=== YOUR INSTRUCTIONS ===
Rewrite the records below as a JSON list of strings, with each line as its own string. Leave out blank lines.

::: PROVIDED ENTRIES :::

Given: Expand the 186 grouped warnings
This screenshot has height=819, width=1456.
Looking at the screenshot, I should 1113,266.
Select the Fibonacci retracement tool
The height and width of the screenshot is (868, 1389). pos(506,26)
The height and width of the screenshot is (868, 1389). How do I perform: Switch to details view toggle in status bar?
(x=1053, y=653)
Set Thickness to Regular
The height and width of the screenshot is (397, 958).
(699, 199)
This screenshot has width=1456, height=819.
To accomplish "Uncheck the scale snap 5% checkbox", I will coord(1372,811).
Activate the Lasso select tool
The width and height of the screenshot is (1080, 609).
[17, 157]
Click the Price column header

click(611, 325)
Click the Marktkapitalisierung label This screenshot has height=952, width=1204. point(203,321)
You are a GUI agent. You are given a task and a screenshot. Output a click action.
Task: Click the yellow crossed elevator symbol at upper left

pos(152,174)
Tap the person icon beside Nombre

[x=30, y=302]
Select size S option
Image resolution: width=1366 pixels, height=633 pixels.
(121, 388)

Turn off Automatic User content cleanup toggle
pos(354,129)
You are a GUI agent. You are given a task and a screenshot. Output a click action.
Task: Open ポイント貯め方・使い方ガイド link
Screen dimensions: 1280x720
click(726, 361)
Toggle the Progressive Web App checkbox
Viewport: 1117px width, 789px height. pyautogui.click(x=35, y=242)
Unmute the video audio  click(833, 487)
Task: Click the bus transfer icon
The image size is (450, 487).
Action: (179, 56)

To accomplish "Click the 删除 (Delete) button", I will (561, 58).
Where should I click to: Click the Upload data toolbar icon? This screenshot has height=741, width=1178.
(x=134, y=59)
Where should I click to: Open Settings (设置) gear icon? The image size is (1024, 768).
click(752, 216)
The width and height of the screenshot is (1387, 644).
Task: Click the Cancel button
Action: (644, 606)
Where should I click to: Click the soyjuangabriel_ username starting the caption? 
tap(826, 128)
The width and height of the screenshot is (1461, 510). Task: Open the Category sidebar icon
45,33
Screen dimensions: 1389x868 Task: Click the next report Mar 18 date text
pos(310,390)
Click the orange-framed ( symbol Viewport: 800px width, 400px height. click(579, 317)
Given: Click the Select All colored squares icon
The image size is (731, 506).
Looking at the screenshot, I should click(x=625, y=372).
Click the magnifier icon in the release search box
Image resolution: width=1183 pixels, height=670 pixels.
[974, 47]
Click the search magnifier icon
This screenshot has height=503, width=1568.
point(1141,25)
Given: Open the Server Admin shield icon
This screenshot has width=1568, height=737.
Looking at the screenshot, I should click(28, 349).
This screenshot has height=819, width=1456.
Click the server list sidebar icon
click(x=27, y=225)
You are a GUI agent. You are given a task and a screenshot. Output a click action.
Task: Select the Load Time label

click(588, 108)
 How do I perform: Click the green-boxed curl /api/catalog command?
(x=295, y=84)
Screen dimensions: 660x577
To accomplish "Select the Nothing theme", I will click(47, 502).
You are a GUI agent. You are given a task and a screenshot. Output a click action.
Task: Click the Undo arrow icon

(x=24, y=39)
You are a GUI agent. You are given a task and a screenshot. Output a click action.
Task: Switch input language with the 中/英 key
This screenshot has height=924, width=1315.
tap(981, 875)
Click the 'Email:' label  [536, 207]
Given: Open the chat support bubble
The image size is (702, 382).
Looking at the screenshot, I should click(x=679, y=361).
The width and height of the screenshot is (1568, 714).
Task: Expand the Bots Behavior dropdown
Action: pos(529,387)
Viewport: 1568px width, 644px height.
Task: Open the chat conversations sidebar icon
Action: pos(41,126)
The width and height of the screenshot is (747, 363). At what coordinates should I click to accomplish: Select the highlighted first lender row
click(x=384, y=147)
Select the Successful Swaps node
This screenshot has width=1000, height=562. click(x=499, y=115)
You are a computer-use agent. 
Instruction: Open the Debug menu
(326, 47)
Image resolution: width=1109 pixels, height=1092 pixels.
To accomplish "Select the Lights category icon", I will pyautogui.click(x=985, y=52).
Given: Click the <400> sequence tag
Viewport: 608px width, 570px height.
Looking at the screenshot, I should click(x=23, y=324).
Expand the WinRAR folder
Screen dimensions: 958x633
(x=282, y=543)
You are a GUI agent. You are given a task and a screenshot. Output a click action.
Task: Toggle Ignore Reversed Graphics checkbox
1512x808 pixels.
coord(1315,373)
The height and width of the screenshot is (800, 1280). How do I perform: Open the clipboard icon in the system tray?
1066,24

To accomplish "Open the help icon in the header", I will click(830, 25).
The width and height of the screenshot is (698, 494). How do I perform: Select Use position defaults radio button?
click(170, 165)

:::

=== EXERCISE ANSWER ===
[
  "Given: Expand the 186 grouped warnings",
  "This screenshot has height=819, width=1456.",
  "Looking at the screenshot, I should 1113,266.",
  "Select the Fibonacci retracement tool",
  "The height and width of the screenshot is (868, 1389). pos(506,26)",
  "The height and width of the screenshot is (868, 1389). How do I perform: Switch to details view toggle in status bar?",
  "(x=1053, y=653)",
  "Set Thickness to Regular",
  "The height and width of the screenshot is (397, 958).",
  "(699, 199)",
  "This screenshot has width=1456, height=819.",
  "To accomplish \"Uncheck the scale snap 5% checkbox\", I will coord(1372,811).",
  "Activate the Lasso select tool",
  "The width and height of the screenshot is (1080, 609).",
  "[17, 157]",
  "Click the Price column header",
  "click(611, 325)",
  "Click the Marktkapitalisierung label This screenshot has height=952, width=1204. point(203,321)",
  "You are a GUI agent. You are given a task and a screenshot. Output a click action.",
  "Task: Click the yellow crossed elevator symbol at upper left",
  "pos(152,174)",
  "Tap the person icon beside Nombre",
  "[x=30, y=302]",
  "Select size S option",
  "Image resolution: width=1366 pixels, height=633 pixels.",
  "(121, 388)",
  "Turn off Automatic User content cleanup toggle",
  "pos(354,129)",
  "You are a GUI agent. You are given a task and a screenshot. Output a click action.",
  "Task: Open ポイント貯め方・使い方ガイド link",
  "Screen dimensions: 1280x720",
  "click(726, 361)",
  "Toggle the Progressive Web App checkbox",
  "Viewport: 1117px width, 789px height. pyautogui.click(x=35, y=242)",
  "Unmute the video audio  click(833, 487)",
  "Task: Click the bus transfer icon",
  "The image size is (450, 487).",
  "Action: (179, 56)",
  "To accomplish \"Click the 删除 (Delete) button\", I will (561, 58).",
  "Where should I click to: Click the Upload data toolbar icon? This screenshot has height=741, width=1178.",
  "(x=134, y=59)",
  "Where should I click to: Open Settings (设置) gear icon? The image size is (1024, 768).",
  "click(752, 216)",
  "The width and height of the screenshot is (1387, 644).",
  "Task: Click the Cancel button",
  "Action: (644, 606)",
  "Where should I click to: Click the soyjuangabriel_ username starting the caption? ",
  "tap(826, 128)",
  "The width and height of the screenshot is (1461, 510). Task: Open the Category sidebar icon",
  "45,33",
  "Screen dimensions: 1389x868 Task: Click the next report Mar 18 date text",
  "pos(310,390)",
  "Click the orange-framed ( symbol Viewport: 800px width, 400px height. click(579, 317)",
  "Given: Click the Select All colored squares icon",
  "The image size is (731, 506).",
  "Looking at the screenshot, I should click(x=625, y=372).",
  "Click the magnifier icon in the release search box",
  "Image resolution: width=1183 pixels, height=670 pixels.",
  "[974, 47]",
  "Click the search magnifier icon",
  "This screenshot has height=503, width=1568.",
  "point(1141,25)",
  "Given: Open the Server Admin shield icon",
  "This screenshot has width=1568, height=737.",
  "Looking at the screenshot, I should click(28, 349).",
  "This screenshot has height=819, width=1456.",
  "Click the server list sidebar icon",
  "click(x=27, y=225)",
  "You are a GUI agent. You are given a task and a screenshot. Output a click action.",
  "Task: Select the Load Time label",
  "click(588, 108)",
  " How do I perform: Click the green-boxed curl /api/catalog command?",
  "(x=295, y=84)",
  "Screen dimensions: 660x577",
  "To accomplish \"Select the Nothing theme\", I will click(47, 502).",
  "You are a GUI agent. You are given a task and a screenshot. Output a click action.",
  "Task: Click the Undo arrow icon",
  "(x=24, y=39)",
  "You are a GUI agent. You are given a task and a screenshot. Output a click action.",
  "Task: Switch input language with the 中/英 key",
  "This screenshot has height=924, width=1315.",
  "tap(981, 875)",
  "Click the 'Email:' label  [536, 207]",
  "Given: Open the chat support bubble",
  "The image size is (702, 382).",
  "Looking at the screenshot, I should click(x=679, y=361).",
  "The width and height of the screenshot is (1568, 714).",
  "Task: Expand the Bots Behavior dropdown",
  "Action: pos(529,387)",
  "Viewport: 1568px width, 644px height.",
  "Task: Open the chat conversations sidebar icon",
  "Action: pos(41,126)",
  "The width and height of the screenshot is (747, 363). At what coordinates should I click to accomplish: Select the highlighted first lender row",
  "click(x=384, y=147)",
  "Select the Successful Swaps node",
  "This screenshot has width=1000, height=562. click(x=499, y=115)",
  "You are a computer-use agent. ",
  "Instruction: Open the Debug menu",
  "(326, 47)",
  "Image resolution: width=1109 pixels, height=1092 pixels.",
  "To accomplish \"Select the Lights category icon\", I will pyautogui.click(x=985, y=52).",
  "Given: Click the <400> sequence tag",
  "Viewport: 608px width, 570px height.",
  "Looking at the screenshot, I should click(x=23, y=324).",
  "Expand the WinRAR folder",
  "Screen dimensions: 958x633",
  "(x=282, y=543)",
  "You are a GUI agent. You are given a task and a screenshot. Output a click action.",
  "Task: Toggle Ignore Reversed Graphics checkbox",
  "1512x808 pixels.",
  "coord(1315,373)",
  "The height and width of the screenshot is (800, 1280). How do I perform: Open the clipboard icon in the system tray?",
  "1066,24",
  "To accomplish \"Open the help icon in the header\", I will click(830, 25).",
  "The width and height of the screenshot is (698, 494). How do I perform: Select Use position defaults radio button?",
  "click(170, 165)"
]